• [Problem statement]: In the article on secret Londoners below, retype word for word the passage from "From finance to" to "in Maiden Lane.".

The secret Londoners and their love for the capital…

From finance to food to fashion, London’s the everything capital of the world. No wonder you’ve got everyone from the Abramovichs to Beckhams calling the capital home. But turn the books of history and you’d find so many more notable names who’ve been Londoners in their lifetime.

We’ve picked out a few secret Londoners, take a look:

Voltaire

Voltaire, the French philosopher, lived in London for almost three years in the 1720s. He had been exiled from France as a result of a fracas and was a fervent admirer of the English government. He was however chased through the streets of London by a mob as a result of being so obviously French but his quick wits saved him as he told the mob “Brave Englishmen, am I not already unfortunate enough not to have been born among you?” He then wandered back to his dwellings thought to have been in Maiden Lane.

Van Gogh

Van Gogh

Van Gogh also spent time in our capital both in Brixton and Isleworth. He arrived in 1873 and worked as an assistant at the art dealers Goupil and Co. in Bedford Street. But his time at 87 Hackford Road SW9 lasted only weeks before he was emotionally rejected by the daughter of the landlady. Returning in 1876 proved more favourable, professionally at least as the local clergyman was so impressed by van Gogh’s religious fervor that he employed him as a part-time preacher in his church.

Peter the Great

Peter the Great, the Russian Tsar, went on a tour around Europe in the late 1690s to study western technology, especially shipbuilding. Staying in England for four months, he rented a house called Sayes Court in Deptford from the diarist John Evelyn. He proved a tenant from hell as he destroyed the carefully tended gardens belonging to Evelyn and as he took delight in being pushed through the hedges on a wheelbarrow by his servants. Sayes Court Park stands on the site of the garden that Peter ruined.

Mahatma Gandhi

Ghandi

Mahatma Gandhi came to London as a law student in the late 1880s and lived for a while in Barons Court Road. He came back to the capital in 1931 as a spiritual leader of Indian nationalism and “the little man with no proper clothes on”, as George the Fifth once described him.

• [Provided records]:

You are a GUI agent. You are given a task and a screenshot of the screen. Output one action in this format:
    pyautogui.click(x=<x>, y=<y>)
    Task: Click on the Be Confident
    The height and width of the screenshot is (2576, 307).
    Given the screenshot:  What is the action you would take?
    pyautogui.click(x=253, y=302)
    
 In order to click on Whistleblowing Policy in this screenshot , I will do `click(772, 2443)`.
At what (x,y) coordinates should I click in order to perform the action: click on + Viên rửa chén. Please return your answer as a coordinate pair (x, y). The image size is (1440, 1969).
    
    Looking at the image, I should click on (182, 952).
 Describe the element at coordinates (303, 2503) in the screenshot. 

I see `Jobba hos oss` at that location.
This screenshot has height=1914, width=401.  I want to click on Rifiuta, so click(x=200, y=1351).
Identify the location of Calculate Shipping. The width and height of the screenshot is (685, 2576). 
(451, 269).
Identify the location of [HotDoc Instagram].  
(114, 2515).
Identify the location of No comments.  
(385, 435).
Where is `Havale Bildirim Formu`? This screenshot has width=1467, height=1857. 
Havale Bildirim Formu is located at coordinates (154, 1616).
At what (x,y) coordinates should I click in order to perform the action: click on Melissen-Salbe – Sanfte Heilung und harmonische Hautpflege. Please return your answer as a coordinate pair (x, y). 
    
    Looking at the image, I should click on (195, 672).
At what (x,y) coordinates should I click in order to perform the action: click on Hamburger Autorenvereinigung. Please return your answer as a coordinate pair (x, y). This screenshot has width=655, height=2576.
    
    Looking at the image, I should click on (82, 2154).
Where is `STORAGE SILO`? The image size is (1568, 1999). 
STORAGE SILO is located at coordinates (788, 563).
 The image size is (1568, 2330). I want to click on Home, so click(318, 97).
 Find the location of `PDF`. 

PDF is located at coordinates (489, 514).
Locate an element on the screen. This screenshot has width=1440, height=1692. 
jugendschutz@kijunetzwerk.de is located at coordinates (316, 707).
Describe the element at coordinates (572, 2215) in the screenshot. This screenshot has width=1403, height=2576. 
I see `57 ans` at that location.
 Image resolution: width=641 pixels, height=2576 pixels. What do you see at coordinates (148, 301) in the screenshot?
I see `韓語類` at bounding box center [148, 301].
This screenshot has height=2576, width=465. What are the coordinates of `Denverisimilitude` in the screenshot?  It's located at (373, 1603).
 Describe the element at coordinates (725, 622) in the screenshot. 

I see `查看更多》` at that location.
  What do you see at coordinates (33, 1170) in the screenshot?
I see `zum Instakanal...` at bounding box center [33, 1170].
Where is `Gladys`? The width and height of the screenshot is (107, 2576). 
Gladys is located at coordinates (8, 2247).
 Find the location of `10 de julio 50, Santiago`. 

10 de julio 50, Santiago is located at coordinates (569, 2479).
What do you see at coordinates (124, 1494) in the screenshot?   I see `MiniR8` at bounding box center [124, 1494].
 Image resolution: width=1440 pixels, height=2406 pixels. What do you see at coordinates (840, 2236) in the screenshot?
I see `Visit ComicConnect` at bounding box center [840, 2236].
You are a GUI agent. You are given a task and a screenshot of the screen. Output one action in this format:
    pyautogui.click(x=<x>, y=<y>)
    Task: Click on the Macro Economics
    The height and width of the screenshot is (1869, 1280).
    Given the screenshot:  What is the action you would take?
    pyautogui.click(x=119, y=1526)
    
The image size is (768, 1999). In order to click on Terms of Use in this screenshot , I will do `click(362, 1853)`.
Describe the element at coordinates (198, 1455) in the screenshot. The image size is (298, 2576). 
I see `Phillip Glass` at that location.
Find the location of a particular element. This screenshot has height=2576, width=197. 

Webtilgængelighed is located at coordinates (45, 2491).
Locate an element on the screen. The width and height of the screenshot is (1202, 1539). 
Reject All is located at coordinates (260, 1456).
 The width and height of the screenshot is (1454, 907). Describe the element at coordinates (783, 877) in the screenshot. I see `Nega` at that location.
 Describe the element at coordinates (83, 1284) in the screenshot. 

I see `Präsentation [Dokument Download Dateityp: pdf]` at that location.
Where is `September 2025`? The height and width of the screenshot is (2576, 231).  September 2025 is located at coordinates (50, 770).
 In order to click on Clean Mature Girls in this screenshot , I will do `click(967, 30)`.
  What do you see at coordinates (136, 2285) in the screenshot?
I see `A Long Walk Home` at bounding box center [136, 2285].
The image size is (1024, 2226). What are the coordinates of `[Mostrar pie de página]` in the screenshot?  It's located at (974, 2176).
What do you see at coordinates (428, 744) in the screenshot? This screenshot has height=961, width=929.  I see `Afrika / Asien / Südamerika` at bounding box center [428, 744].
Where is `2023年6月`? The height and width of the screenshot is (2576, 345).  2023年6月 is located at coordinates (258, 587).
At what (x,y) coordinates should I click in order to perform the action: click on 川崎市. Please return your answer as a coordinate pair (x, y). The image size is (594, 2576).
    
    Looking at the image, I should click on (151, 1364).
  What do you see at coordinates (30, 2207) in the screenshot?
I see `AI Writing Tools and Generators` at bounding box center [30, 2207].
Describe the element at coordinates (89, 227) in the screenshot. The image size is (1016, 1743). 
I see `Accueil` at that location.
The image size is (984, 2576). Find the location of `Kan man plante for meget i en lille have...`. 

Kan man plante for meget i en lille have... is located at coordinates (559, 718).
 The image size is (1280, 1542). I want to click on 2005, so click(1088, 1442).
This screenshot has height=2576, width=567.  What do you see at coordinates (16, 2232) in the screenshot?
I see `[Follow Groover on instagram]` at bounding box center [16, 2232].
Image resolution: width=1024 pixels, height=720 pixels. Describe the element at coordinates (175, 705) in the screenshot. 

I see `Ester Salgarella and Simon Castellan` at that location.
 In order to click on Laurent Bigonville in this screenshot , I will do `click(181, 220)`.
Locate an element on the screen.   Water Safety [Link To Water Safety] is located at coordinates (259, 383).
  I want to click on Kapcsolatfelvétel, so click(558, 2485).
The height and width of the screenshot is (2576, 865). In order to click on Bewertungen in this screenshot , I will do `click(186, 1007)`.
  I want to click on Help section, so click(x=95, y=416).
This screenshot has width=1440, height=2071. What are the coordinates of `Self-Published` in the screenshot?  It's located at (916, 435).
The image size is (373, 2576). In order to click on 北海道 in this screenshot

• [Exercise answer]:
From finance to food to fashion, London’s the everything capital of the world. No wonder you’ve got everyone from the Abramovichs to Beckhams calling the capital home. But turn the books of history and you’d find so many more notable names who’ve been Londoners in their lifetime.

We’ve picked out a few secret Londoners, take a look:

Voltaire

Voltaire, the French philosopher, lived in London for almost three years in the 1720s. He had been exiled from France as a result of a fracas and was a fervent admirer of the English government. He was however chased through the streets of London by a mob as a result of being so obviously French but his quick wits saved him as he told the mob “Brave Englishmen, am I not already unfortunate enough not to have been born among you?” He then wandered back to his dwellings thought to have been in Maiden Lane.